### What you are asked to do
Answer these from the brushless motor driver notes below:
1. Which file contains the setup parameters?
2. What toolchain and target was the library built with?
3. For a sensored build, which connections does the author say can be skipped?

### Source extract

----------

Note that even a back EMF wiring are present there, if you just want to use hall sensor you can skip those connections. Also an external crystal is connected just to test the circuit at 16Mhz, even if tests are done at 8Mhz.

Setup parameters are contained in bldcsensored.h

This library was developed on Eclipse, built with avr-gcc on Atmega8 @ 8MHz.

Code
Notes
  • read risk disclaimer
  • excuse my bad english

23 comments:

  1. Great! I wonder about motors without hall effect sensors - you can measure bemf using PC0-PC2 of mega in your schematics, but what is the purpose of PC5?

    ReplyDelete
    Replies
    1. the schematics above is for bemf readings too, wait two weeks and i will post a sensorless version ;)
      for sensored one you can skip PC0..2 + PC5 and resistors attached.

      Delete
  2. Great job! I'm studying Mechatronics, but in fact I haven't made any project yet. Do you think BLDCM is good for start-up? I've had it in mind before, but with your help I think, I could eventually do this.

    ReplyDelete
    Replies
    1. a bldc motor, and driver is not so simple to build, it will be a good project, but i do not know if could be a startup project due to it's difficulties.
      anyway if you start this, let me know about your progress ;)

      Delete
  3. how did you done via's in the PCB?

    ReplyDelete
    Replies
    1. i'm using matrix protorype board, just board with may holes.
      using solder, or components legs, i build perpendicular via.

      Delete
  4. Hi man, can you tell me the spec of brushless motor that you used?

----------

### Stored data
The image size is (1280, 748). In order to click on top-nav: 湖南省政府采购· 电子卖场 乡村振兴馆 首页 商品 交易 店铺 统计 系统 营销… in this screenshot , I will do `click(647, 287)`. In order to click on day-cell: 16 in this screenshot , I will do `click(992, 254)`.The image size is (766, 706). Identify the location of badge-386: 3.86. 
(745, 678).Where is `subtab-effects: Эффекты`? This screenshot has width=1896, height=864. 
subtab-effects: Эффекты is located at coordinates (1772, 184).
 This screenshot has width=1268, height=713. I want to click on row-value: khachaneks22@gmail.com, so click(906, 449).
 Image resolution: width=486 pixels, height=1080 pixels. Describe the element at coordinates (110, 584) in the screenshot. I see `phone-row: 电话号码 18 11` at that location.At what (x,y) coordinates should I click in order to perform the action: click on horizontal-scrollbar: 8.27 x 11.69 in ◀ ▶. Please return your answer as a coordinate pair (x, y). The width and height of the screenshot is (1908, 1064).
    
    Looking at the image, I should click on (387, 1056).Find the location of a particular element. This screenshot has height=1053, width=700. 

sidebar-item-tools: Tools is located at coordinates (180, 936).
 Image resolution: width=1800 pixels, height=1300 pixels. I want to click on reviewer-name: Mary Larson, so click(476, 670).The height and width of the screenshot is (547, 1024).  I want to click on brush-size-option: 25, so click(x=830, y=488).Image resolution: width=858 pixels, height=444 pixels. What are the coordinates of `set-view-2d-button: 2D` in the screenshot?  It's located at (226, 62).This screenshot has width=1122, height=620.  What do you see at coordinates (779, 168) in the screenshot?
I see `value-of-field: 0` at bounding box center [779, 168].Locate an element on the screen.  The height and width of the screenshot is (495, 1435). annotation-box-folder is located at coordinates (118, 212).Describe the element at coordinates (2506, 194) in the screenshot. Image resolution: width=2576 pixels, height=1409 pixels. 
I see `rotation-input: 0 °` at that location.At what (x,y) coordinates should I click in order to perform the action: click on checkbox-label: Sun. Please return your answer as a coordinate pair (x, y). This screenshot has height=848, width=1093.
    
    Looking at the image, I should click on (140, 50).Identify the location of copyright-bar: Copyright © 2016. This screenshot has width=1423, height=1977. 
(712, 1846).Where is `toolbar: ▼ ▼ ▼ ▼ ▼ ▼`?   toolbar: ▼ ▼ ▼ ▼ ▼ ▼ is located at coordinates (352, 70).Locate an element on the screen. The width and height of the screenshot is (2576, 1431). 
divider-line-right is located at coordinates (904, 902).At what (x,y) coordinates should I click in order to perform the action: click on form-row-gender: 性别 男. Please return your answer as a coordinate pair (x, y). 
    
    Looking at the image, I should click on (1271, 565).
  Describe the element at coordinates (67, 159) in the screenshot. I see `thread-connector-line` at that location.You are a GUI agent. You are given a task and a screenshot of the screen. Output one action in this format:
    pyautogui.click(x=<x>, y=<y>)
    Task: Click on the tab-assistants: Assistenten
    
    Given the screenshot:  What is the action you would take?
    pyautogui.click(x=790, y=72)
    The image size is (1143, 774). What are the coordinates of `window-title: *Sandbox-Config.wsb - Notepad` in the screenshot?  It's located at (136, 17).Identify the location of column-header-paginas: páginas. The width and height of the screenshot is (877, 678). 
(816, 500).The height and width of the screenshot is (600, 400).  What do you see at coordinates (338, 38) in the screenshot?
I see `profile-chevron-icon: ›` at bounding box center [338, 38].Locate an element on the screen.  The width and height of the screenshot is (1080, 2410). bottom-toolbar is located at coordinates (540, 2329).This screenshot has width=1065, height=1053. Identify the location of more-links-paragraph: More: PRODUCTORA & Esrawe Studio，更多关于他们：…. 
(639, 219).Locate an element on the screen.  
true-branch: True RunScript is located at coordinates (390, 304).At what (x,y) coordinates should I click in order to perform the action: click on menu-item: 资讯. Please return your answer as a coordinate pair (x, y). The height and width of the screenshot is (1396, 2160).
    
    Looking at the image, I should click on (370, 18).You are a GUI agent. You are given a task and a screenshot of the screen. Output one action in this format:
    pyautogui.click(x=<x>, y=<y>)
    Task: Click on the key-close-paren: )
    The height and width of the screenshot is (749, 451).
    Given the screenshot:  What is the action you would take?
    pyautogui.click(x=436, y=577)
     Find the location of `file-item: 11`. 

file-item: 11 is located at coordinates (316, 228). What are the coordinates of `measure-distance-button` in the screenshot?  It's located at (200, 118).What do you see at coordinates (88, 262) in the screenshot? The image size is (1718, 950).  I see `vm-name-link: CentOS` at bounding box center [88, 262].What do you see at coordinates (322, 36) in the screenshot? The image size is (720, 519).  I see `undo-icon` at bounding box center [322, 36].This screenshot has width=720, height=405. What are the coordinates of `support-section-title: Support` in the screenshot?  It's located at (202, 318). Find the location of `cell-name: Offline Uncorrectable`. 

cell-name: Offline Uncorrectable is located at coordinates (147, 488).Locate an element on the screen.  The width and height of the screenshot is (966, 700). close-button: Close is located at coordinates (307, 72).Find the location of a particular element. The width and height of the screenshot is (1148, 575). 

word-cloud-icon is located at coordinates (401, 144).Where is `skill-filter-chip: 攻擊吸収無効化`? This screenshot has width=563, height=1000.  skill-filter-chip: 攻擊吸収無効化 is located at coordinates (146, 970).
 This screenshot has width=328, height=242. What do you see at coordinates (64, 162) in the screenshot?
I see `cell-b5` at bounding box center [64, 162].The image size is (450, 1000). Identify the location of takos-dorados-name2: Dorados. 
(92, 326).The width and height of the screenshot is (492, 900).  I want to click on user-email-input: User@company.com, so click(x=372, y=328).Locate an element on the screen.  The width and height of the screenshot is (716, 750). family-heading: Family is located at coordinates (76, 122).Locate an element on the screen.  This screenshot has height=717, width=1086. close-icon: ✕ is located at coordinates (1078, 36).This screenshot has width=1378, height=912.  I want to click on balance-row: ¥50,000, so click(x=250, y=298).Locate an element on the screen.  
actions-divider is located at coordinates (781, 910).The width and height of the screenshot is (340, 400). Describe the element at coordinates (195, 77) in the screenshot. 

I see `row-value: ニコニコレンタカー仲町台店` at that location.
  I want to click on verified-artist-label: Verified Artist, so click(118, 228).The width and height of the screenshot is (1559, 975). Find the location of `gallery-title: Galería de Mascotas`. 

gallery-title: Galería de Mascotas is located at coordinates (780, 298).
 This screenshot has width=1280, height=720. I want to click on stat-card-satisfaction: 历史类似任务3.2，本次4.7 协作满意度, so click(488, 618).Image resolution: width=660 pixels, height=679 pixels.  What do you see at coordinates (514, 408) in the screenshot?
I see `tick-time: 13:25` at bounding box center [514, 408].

----------

### Exercise output
1. bldcsensored.h
2. It was built with avr-gcc on an Atmega8 at 8MHz, and developed on Eclipse.
3. PC0..2, PC5, and the resistors attached to them.